Abstract: H.265 coding is known as HIGH efficiency video coding (HEVC). This is most successful video compression standard and extended from H.264/MPEG-4 advanced video coding (AVC) for same level of video quality. However, H.265 improved better video quality for same bit rate. In video coding, motion estimation (ME) is determined the motion vector from adjacent frames. Various algorithms have been introduced by many researchers to accomplish low power oriented ME. However, low power oriented full search block based motion estimation (LP-FSBME) algorithm gives accurate results. Architecture of sum of absolute difference (SAD) is used an adder tree to accumulate the processing elements. Power efficient 16:2 adder compressors in SAD architecture reduce the power dissipation rather than convention adders in SAD architecture. The hardware implementation of proposed method is done in Xilinx Virtex 7 FPGA XC7VX1140T device with speed grade 1 in Xilinx software version 14.5 tool, developed in Verilog Hardware Description Language (Verilog-HDL), and simulated in ISE simulator for tennis, BQ terrace and Kimono videos with the resolution of 1080x720 pixels with 30fps.

Keywords: ADDER COMPRESSOR, Xilinx Virtex 7 FPGA, VERILOG.

I. INTRODUCTION

International Telecommunication Union (ITU-T) Video Coding Experts Group and International Organization for Standardization/International Electrotechnical Commission (ISO/IEC) Moving Picture Experts Group (MPEG) are developed High Efficiency Video Coding (HEVC) in 2013. HEVC is also known as H.265. HEVC is the video compression technique, which compresses video such as half size of the advanced video coding (AVC) technique, gives higher quality than AVC as well. The HEVC compression efficiency is more and comes from improved well partitioned structures and well defined prediction modes, enhanced entropy coding algorithms. But the major limitation from this well-defined algorithms [1-4] that they need a number of computations to be defined as well as executed, which consumed more power dissipation and energy. This is major drawback while smart mobiles, tablets and smart electronic gadgets are using. These all are battery powered devices. So, less power dissipation and less energy consumed hardware designs of HEVC video codecs should make better for battery resources.

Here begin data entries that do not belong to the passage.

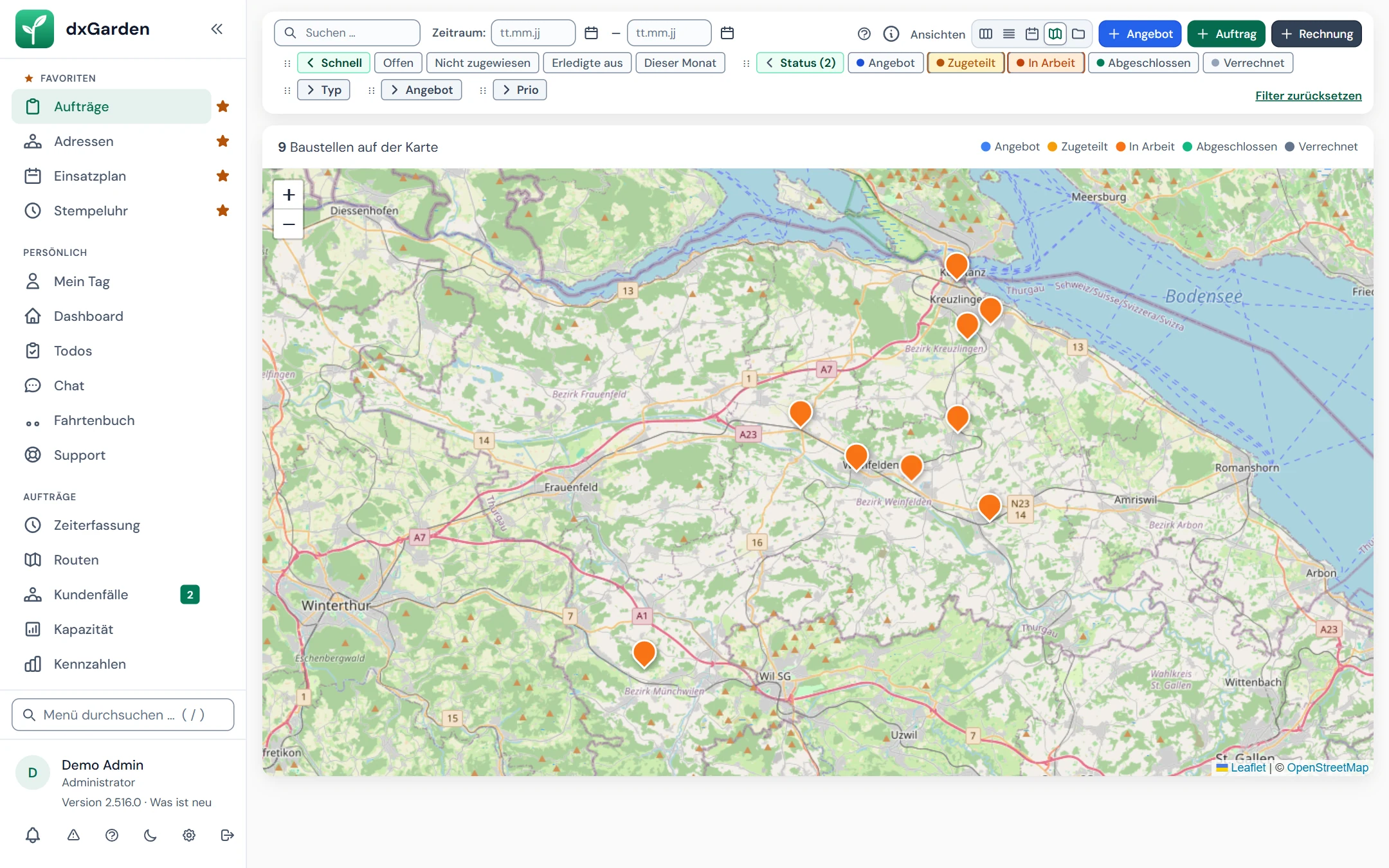Enable the Abgeschlossen status filter
This screenshot has height=868, width=1389.
coord(1143,63)
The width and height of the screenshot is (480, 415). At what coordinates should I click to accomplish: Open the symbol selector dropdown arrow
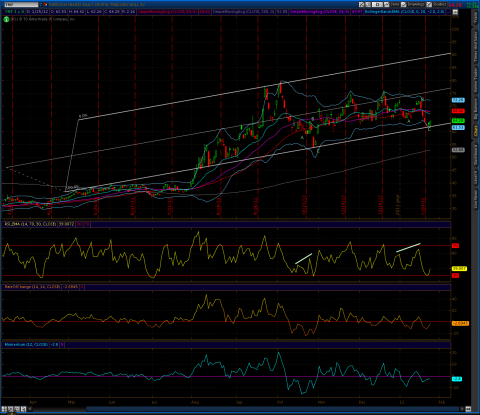click(x=41, y=5)
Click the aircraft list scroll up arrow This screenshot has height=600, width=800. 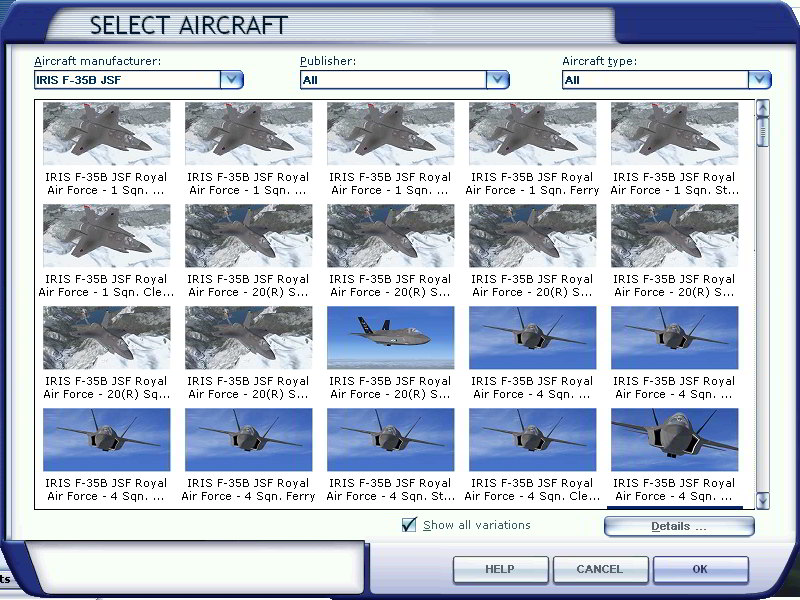763,108
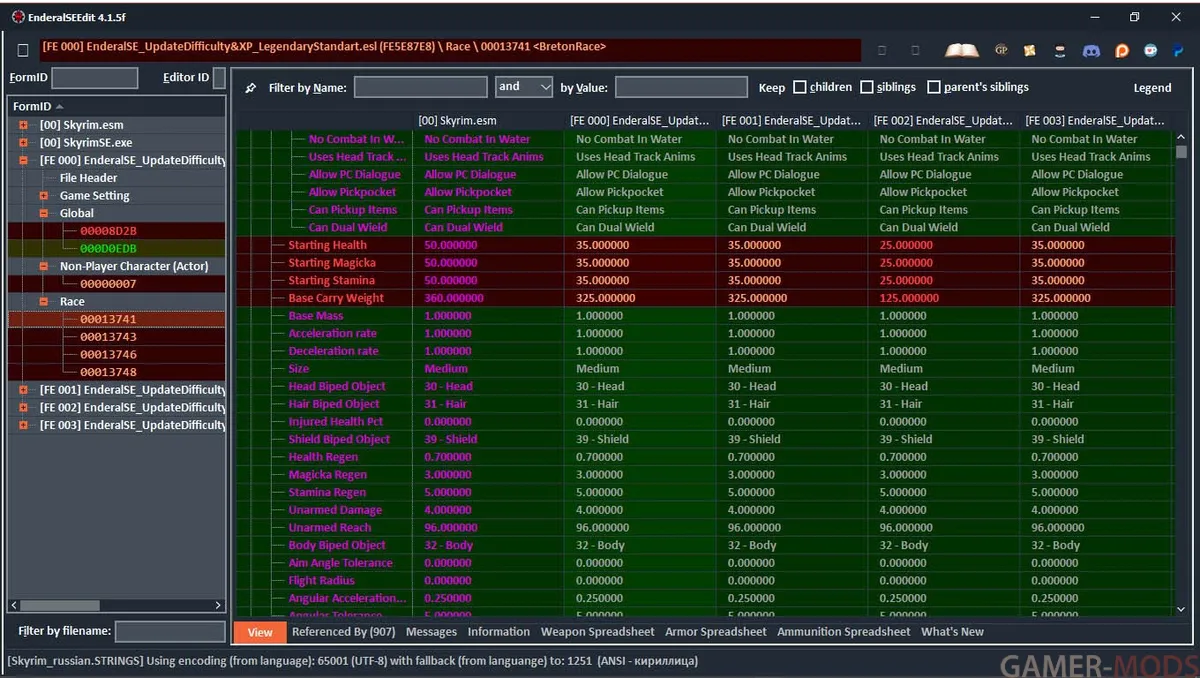Open the 'and' filter operator dropdown

click(524, 87)
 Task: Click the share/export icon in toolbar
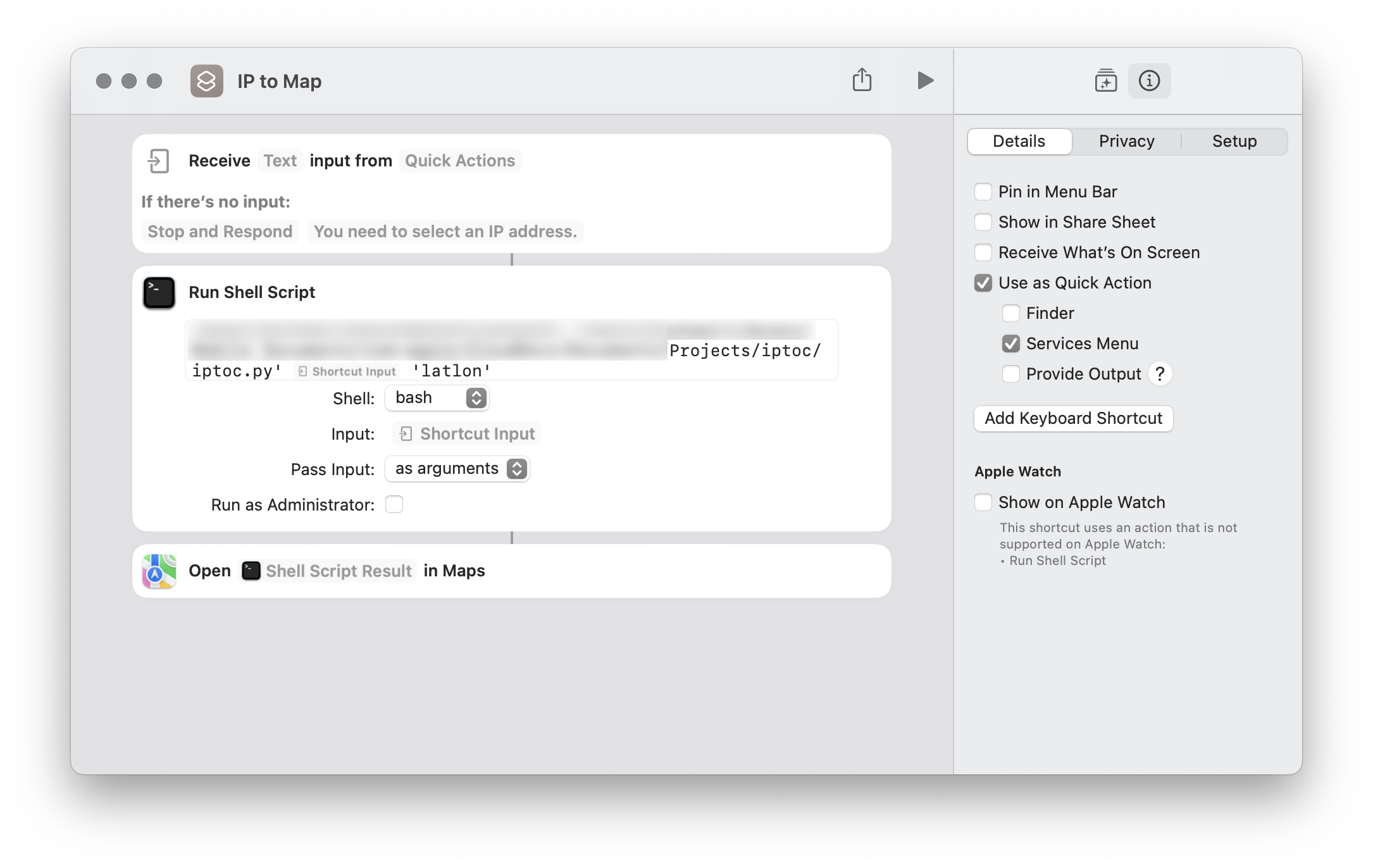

Motion estimation is exploited the video sequences abundant in temporal redundancy due to the high frame rates in video encoding. Integer Motion Estimation (IME) searches earlier encoded frames and located memory for encoding the current frame. Fractional Motion Estimation (FME) searches interpolated with current and reference pixels. A motion vector (MV) can be generated when determined the best match. Sum of absolute difference (SAD) is used in IME for determine the best match. SAD process is consuming more time for HEVC encoder. To overcome this issue, the power efficient adder compressor is proposed for low power oriented full search block based motion estimation (LP-FSBME) architecture. SAD architecture consists of subtraction, absolute operation, adder tree process and accumulation to be done to get final SAD value. An adder compressor can be used instead of adder tree to reduce the delay and power than conventional adder tree techniques [5].

Section 2 describes the literature survey of various adder techniques advantages and disadvantages, section 3 defines the basic low power oriented full search block based motion estimation (LP-FSBME) algorithm, section 4 proposed the power efficient adder compressor technique in low power oriented full search block based motion estimation (LP-FSBME) algorithm, section 5 discussed results and compared proposed method with conventional methods. Finally, section 6 concludes the paper.

II. LITERATURE SURVEY

In digital system, Adder operation is an essential for arithmetic operations. Many of the adder circuit designs have been introduced [6]. Most successful adder is Ripple carry adder (RCA) for N-bit numbers. RCA can be cascaded of full adder to add two N-bit numbers, the carry out bit to next full adder as carry input. RCA takes more time due to this cascading. To overcome this delay issue, S. Knowles [7] proposed Carry Look-ahead...
Adder (CLA). CLA can predict the advance carry signal, this helps to enhance the speed by using the generating and propagating signal for every bit. Therefore, the carry bit can be computed before the sum computation which reduces the carry waiting time.

P. M. Kogge and H. S. Stone [8] proposed a parallel prefix adder, known as Kogge-Stone adder (KSA). KSA is faster than RCA and CLA because of less logic depth and less fanout. However, the major drawback is complexity in wiring and occupied large area than CLA. To overcome wiring complexity in KSA, R. E. Ladner and M.J. Fischer [9] proposed Ladner-Fischer parallel prefix adder (LF-PPA). However, LF-PPA sustains the minimum logic levels than KSA, this costs fan-out problem more.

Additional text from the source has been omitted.